+++ Source records
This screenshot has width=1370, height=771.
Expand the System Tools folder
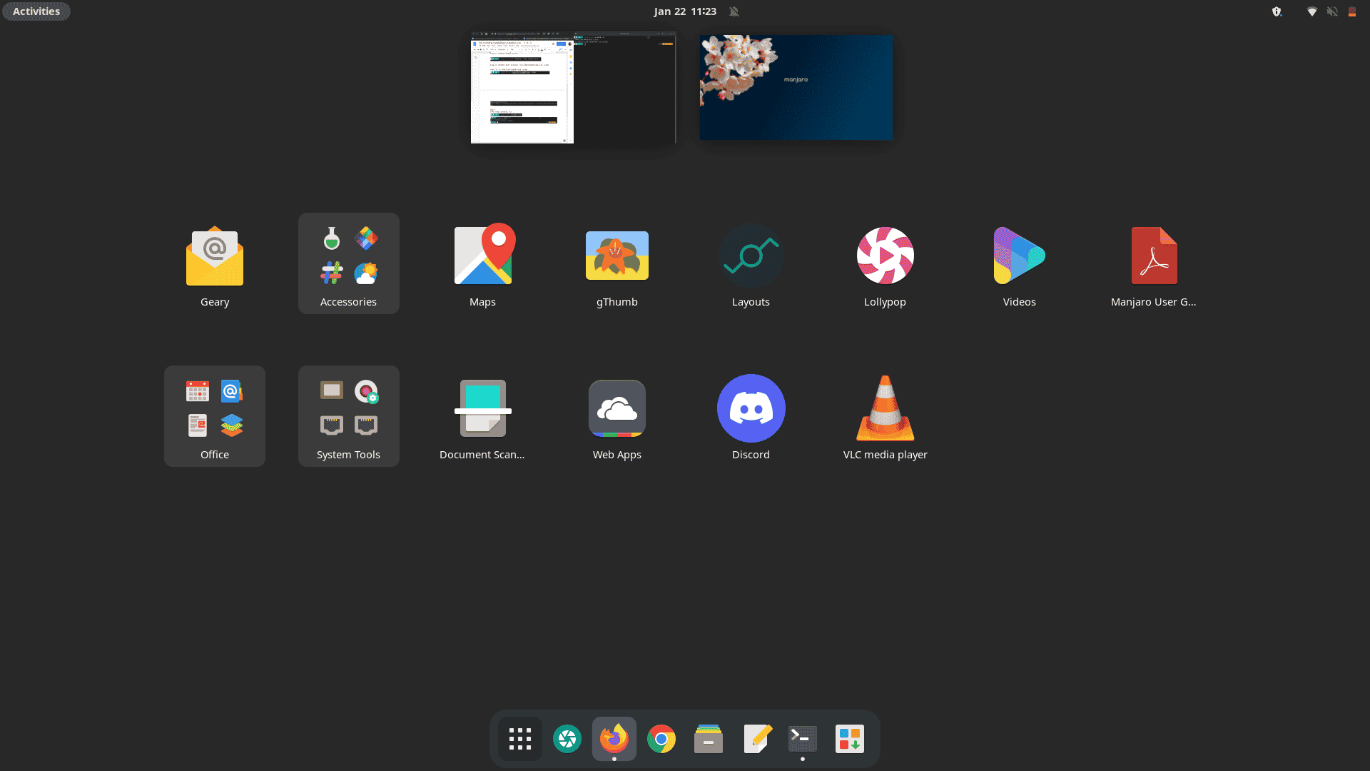[x=348, y=415]
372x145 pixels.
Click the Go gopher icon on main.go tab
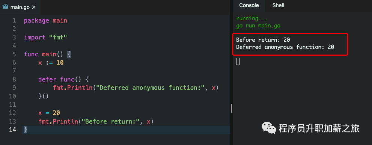(x=5, y=7)
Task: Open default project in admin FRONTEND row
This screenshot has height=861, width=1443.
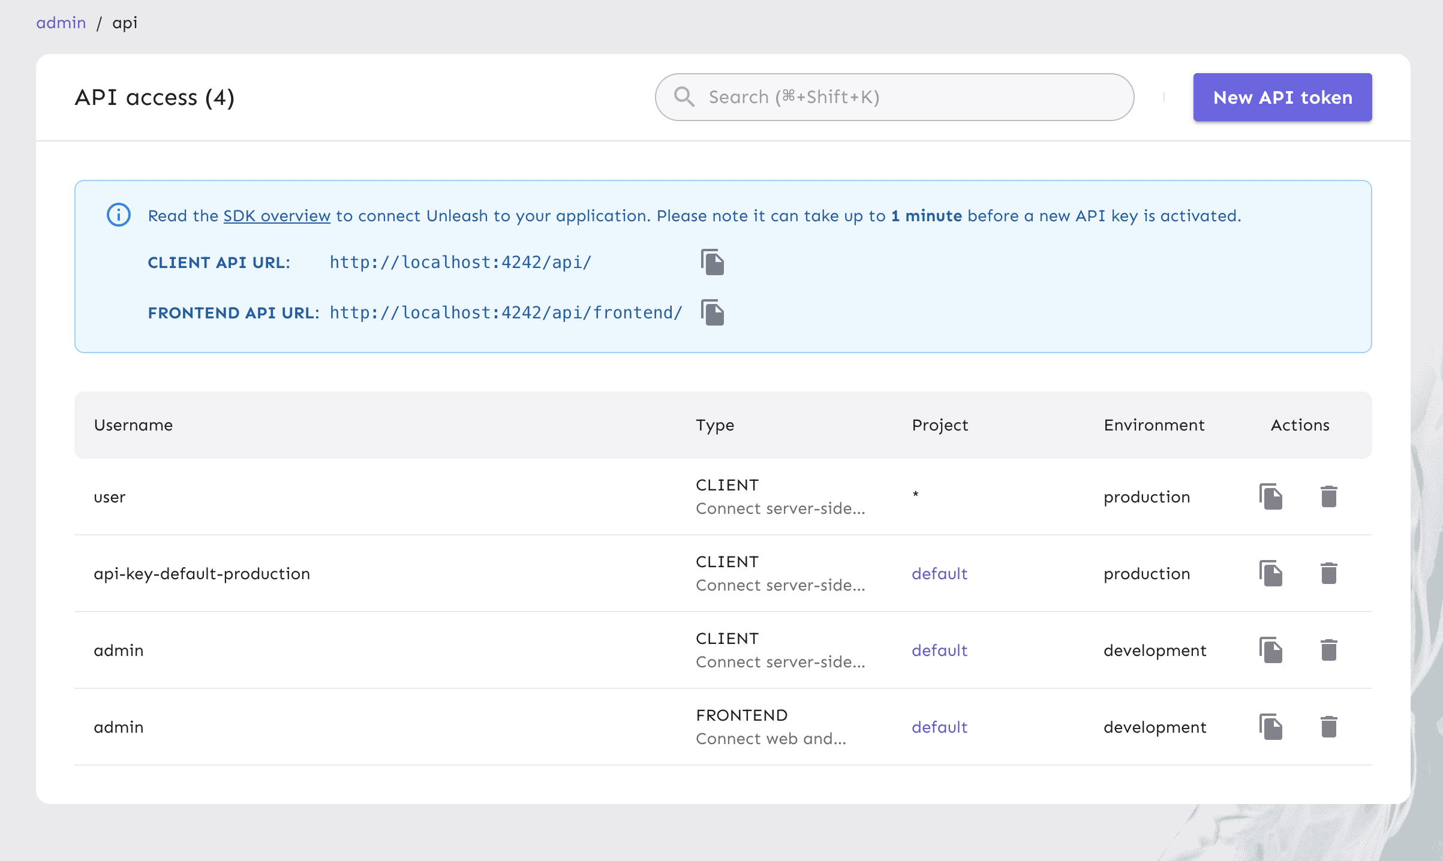Action: (939, 727)
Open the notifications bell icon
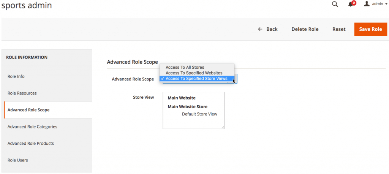 click(x=351, y=4)
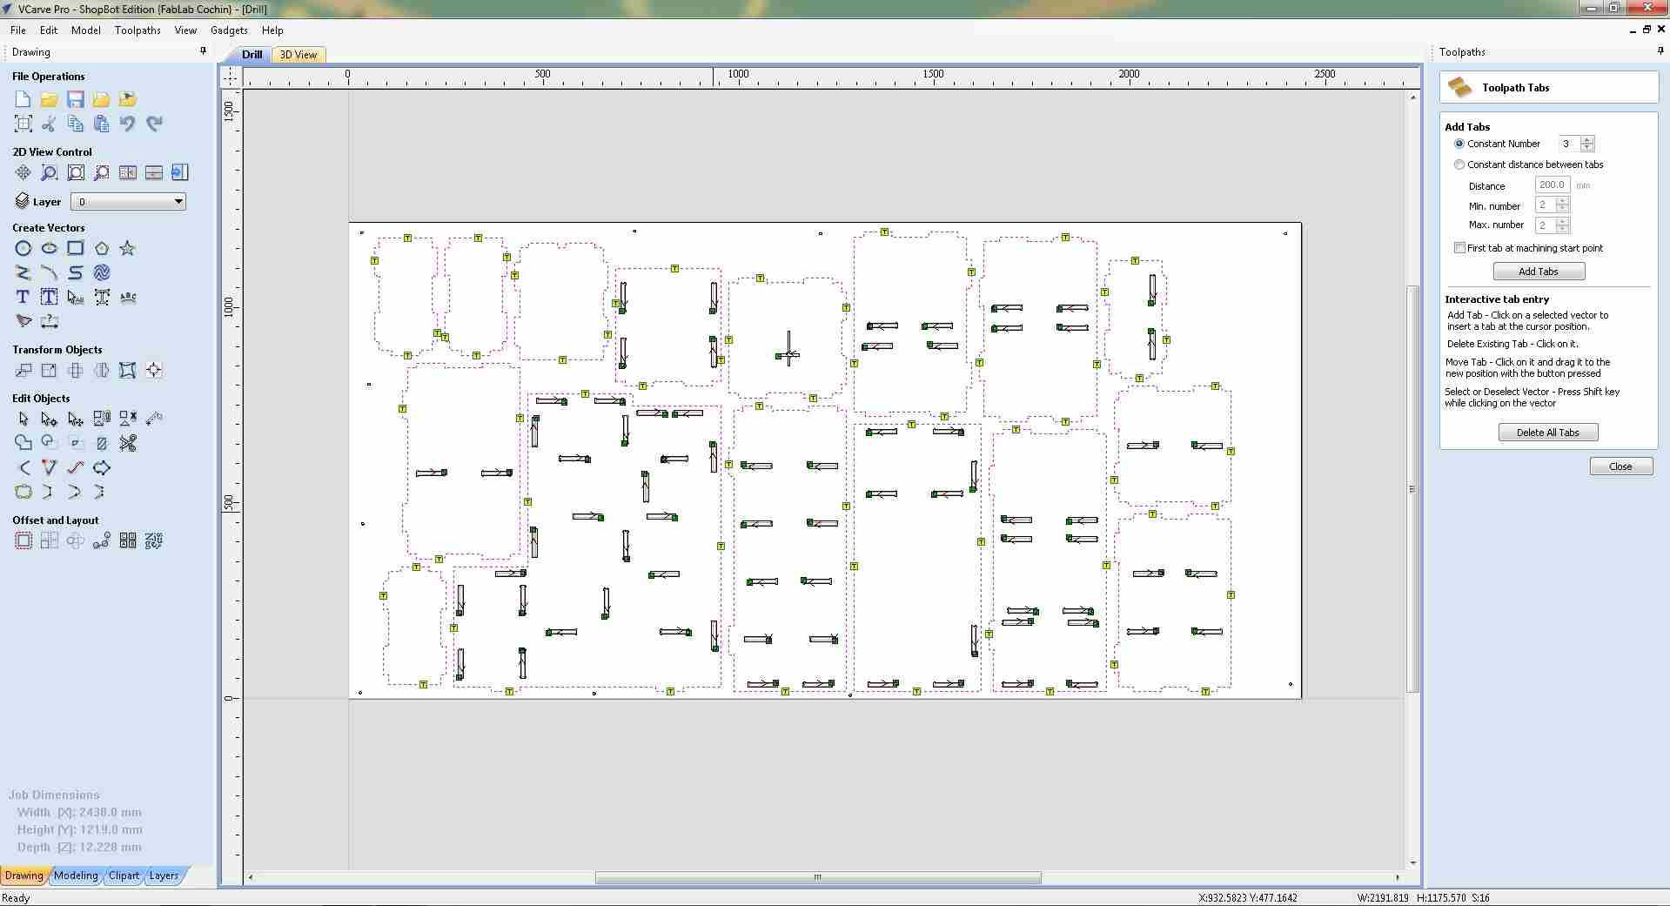Select the Draw Star tool
This screenshot has width=1670, height=906.
127,248
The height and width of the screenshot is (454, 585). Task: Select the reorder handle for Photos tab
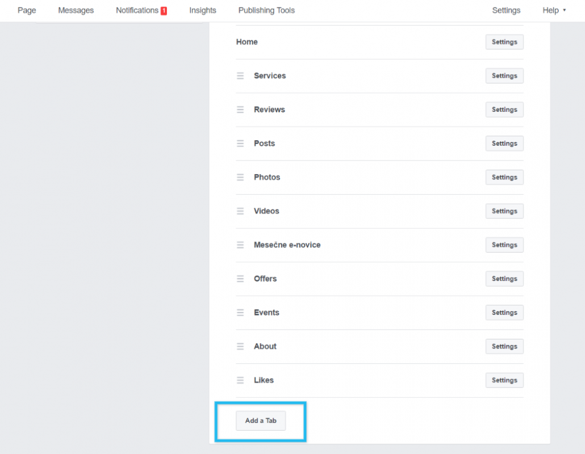click(x=240, y=177)
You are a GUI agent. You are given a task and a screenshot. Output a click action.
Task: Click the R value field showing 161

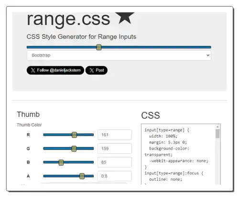(115, 135)
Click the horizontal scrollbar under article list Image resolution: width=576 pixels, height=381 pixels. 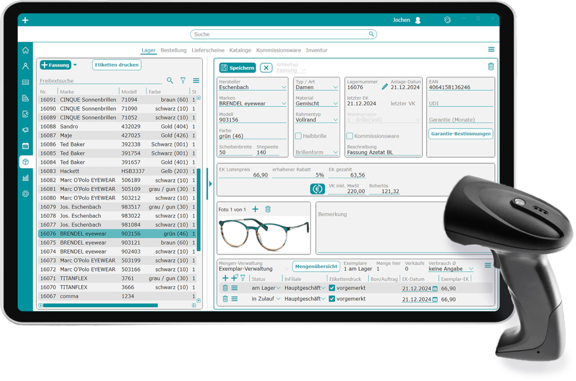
++++++
> [Work to be completed]:
Reproduce every one of the rows above word for word, omitting the pictures.

> [Answer in full]:
This screenshot has width=1370, height=771.
Expand the System Tools folder
[x=348, y=415]
372x145 pixels.
Click the Go gopher icon on main.go tab
(x=5, y=7)
Task: Open default project in admin FRONTEND row
This screenshot has height=861, width=1443.
Action: (939, 727)
Open the notifications bell icon
 click(x=351, y=4)
Select the Draw Star tool
This screenshot has width=1670, height=906.
127,248
The height and width of the screenshot is (454, 585). Task: Select the reorder handle for Photos tab
click(x=240, y=177)
You are a GUI agent. You are given a task and a screenshot. Output a click action.
Task: Click the R value field showing 161

(115, 135)
Click the horizontal scrollbar under article list Image resolution: width=576 pixels, height=381 pixels. 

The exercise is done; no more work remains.